Results at GM and Ford were roughly in line with forecasts and matched the trend expected across the industry. Forecasts are for total U.S. auto sales to be up between 21% to 23% from a year ago, but down between 5% to 7% from March.
Toyota fell far short of forecasts of a 33% to 39% rise from year-ago sales.
Only Chrysler’s sales were a bit better than forecasts, which had put its year-over-year sales gain in the 11%-19% range.
It wasn’t difficult for automakers to top numbers from last April, when bankruptcies loomed at GM and Chrysler, and the economy and financial markets were also in far worse shape, with job losses over the first four months of last year hitting record levels.
So comparisons to March sales might be more relevant, and somewhat less encouraging.
But George Pipas, director of sales analysis for Ford, said the company was not concerned about the month-to-month drop in industrywide sales expected in April. He said March’s sales were inflated by the storms in February, which pushed back some purchases, and the recall problems at Toyota Motor (TM) earlier in the year.
Ford’s April sales marked the fifth straight month the automaker’s sales gained 20% or more, good enough to move it back ahead of Toyota to be the No. 2 automaker in terms of U.S. sales.
It reported double-digit increases across most of its models and brands except Volvo, which it’s in the process of selling to Chinese automaker Geely. Car sales posted a 10% gain, while sales rose more than 30% for both of its truck and utility lines.
GM sales in April rose 6% from last April, but slipped 2% compared to March. That was slightly better than expert forecasts of a 3% to 4% gain compared to a year ago.

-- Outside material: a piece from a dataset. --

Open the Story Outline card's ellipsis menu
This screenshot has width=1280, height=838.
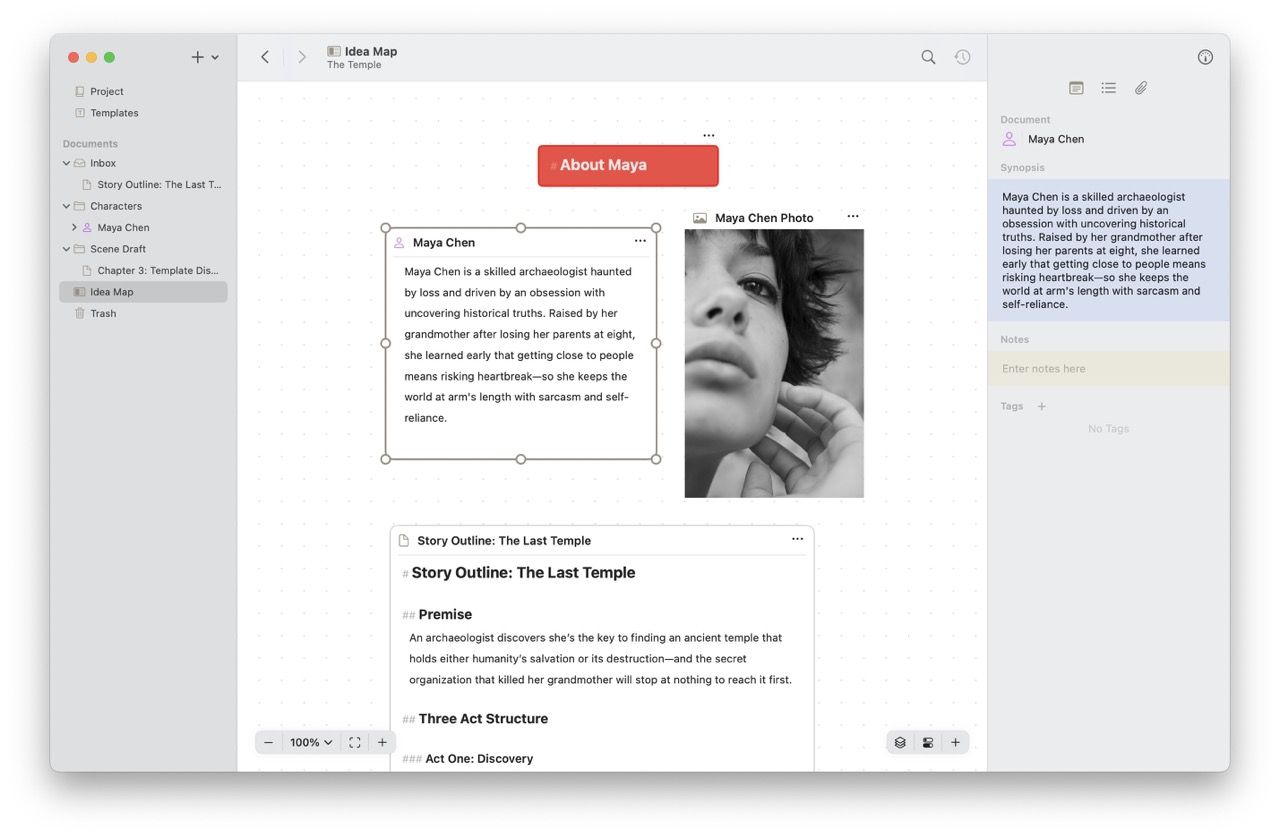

Sales at the four brands GM is in the process of closing or selling — Pontiac, Saturn, Hummer and Saab — tumbled 96% from a year ago. GM shed those brands as part of the bankruptcy process it filed in June of last year. There are less than 2,000 of the discontinued brands’ vehicles left in dealer inventories, according to Steve Carlisle, GM’s vice president, U.S. sales operations.
But the automaker posted much better comparisons for the sales of its four remaining brands — Chevrolet, Buick, GMC and Cadillac. Sales for those brands rose 20% compared to a year ago, and down only 1% from March levels.
Carlisle said he was pleased by the sales at the core brands and at the fact that GM was able to cut cash incentives offered to buyers in April.
“We continue to earn those sales, not buy them,” he said.
Chrysler sales gains were uneven. Sales of car models nearly doubled, while sales of light truck models other than minivan models fell 12%. Sales were flat at its Jeep brand, while sales at its Ram line of light trucks tumbled 22%. But sales for its Chrysler and Dodge brands both shot up 61%.